Porto Vecchio a parte, cosa succede in città? Avanti adagio è il motto del 2014. La città sta tentando di correre, si sforza di muoversi ma non riesce a schiodarsi dal punto di partenza. Trieste è come se sgambettasse su un tapis roulant. È sempre lì. Situazione altamente frustrante per la città, così bella ma anche così impossibile per chi vorrebbe rimetterla in moto. Così ferma che, salvo un paio di eccezioni, avremmo potuto fare un copia e incolla del commento di fine anno pubblicato l’anno scorso su questo inserto. La città stenta a decollare nonostante le buone intenzioni dei nemici del partito del “no se pol” e dei tanti progetti in piedi che però per un motivo o per l’altro non si concretizzano. La giunta Cosolini dopo un lunghissimo rodaggio e vari cambi in corsa della squadra, giura e spergiura che il 2015 sarà l’anno buono per vedere affiorare nuovi cantieri e nuove opere. Anche perché è l’anno prima delle elezioni: se non ora quando? Il Prg è ancora un po’ sommerso, il piano traffico è sotto sperimentazione come un farmaco salvavita. Accontentiamoci per ora del polo museale di via Cumano, un discreto tesoro che in quella zona rischia di rimanere nascosto.
Insomma a fine anno il solito bicchiere sembra più mezzo vuoto che mezzo pieno, eppure alla sera, quando Trieste si rianima nei suoi locali, tutti lo vorrebbero ben pieno... Difficile essere ottimisti quando da anni non c’è un nuovo insediamento industriale, colpa soprattutto della trappola burocratica del sito inquinato, un problema che avrebbe dovuto risolvere Corrado Clini, il quale ora è alle prese con problemi giudiziari. Ma Trieste nei suoi frequenti deliri autolesionistici riesce a dire “no grazie” a grandi catene (monomarca) che vorrebbero insediarsi sul territorio portando quantomeno occupazione. Purtroppo prevale una mentalità protezionista, così le nuove aziende vanno ad aprire altrove, anche dietro l’angolo. In un contesto così depresso, dove la crisi come in tante altre città ha colpito duro mettendo in ginocchio piccole e medie aziende e decine e decine di negozi (è stato appena celebrato il “funerale” del prestigioso Godina), non ci resta che esultare per l’operazione di salvataggio della Ferriera andata felicemente in porto malgrado numerose cassandre. È il frutto di un gioco di squadra (politico) e di una convergenza di interessi tra pubblico e privato. Forse gli abitanti di Servola magari non faranno salti di gioia, ma almeno 450 lavoratori, senza contare l’indotto, possono finalmente tirare un sospiro di sollievo.
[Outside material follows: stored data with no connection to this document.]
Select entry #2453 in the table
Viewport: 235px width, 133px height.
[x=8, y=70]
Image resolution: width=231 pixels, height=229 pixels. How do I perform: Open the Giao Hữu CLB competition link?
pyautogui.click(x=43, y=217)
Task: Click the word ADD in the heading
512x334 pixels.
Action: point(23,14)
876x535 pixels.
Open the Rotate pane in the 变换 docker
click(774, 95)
Il cavalier Giovanni Arvedi riqualificherà lo stabilimento. Non sarà un benefattore (è un industriale, avrà il suo tornaconto economico) ma con il suo intervento ha assicurato una stampella all’asfittica economia triestina scongiurando anche il pericolo che potesse esplodere la bomba sociale di 600 operai incazzati neri pronti a scendere in città con propositi bellicosi.
L’Authority non si decide però a rinnovare la concessione per l’utilizzo della banchina. Cosa aspetta? Quello del porto, già che ci siamo, è un problema spinoso che si trascina da tempo. I numeri sui traffici apparentemente (e con il contributo delle petroliere della Siot) sono buoni ma il dialogo tra Marina Monassi e Regione e Comune resta difficile. Ora, a inizio anno, il ministro Maurizio Lupi nominerà un nuovo presidente pescandolo dalla terna oppure sarà designato un commissario.
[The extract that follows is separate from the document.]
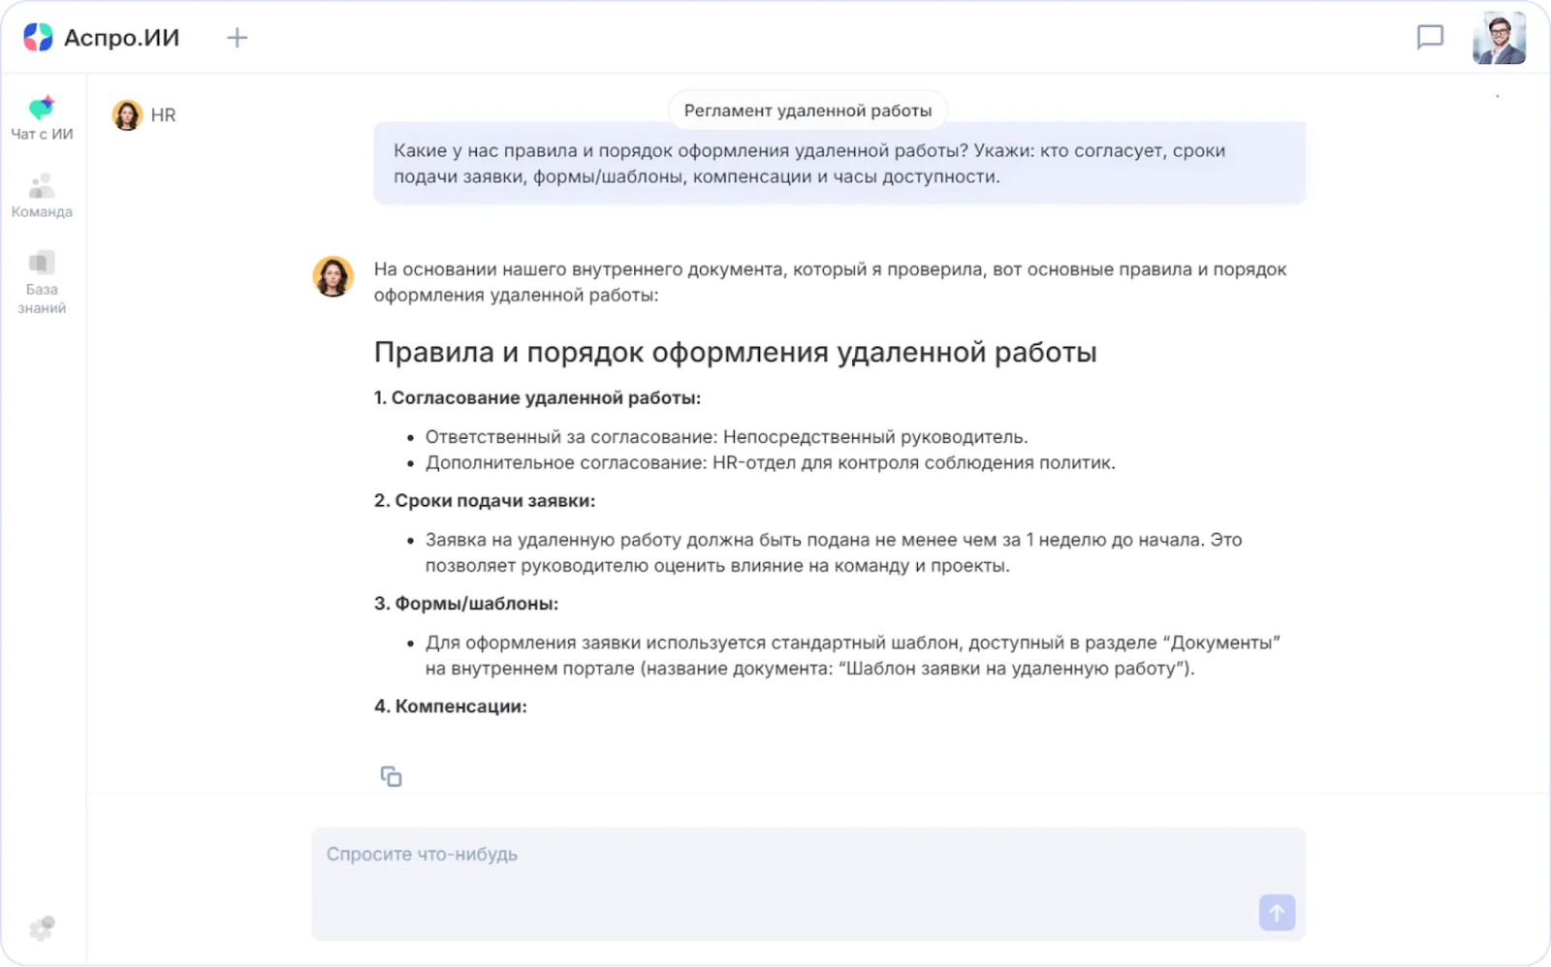The width and height of the screenshot is (1551, 967).
Task: Switch to the Чат с ИИ section
Action: click(42, 118)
È stato anche un anno da libro noir. Prima un’alluvione che in strada per Lazzaretto ha provocato uno smottamento stritolando una villetta e la padrona che vi abitava. Sul fronte ecclesiastico c’è sufficiente materia per Veit Heinichen, giallista che spesso si ciba dei fatti di cronaca nera cittadina per i suoi romanzi. L’anziano prete Giuseppe Rocco è stato strangolato nella stanza della casa del clero e i carabinieri sono ancora alla ricerca del colpevole. In ottobre è esploso il caso di don Maks Suard, il sacerdote di Santa Croce impiccatosi in canonica dopo che era emersa una storia di pedofilia di 17 anni fa in cui aveva molestato una minorenne.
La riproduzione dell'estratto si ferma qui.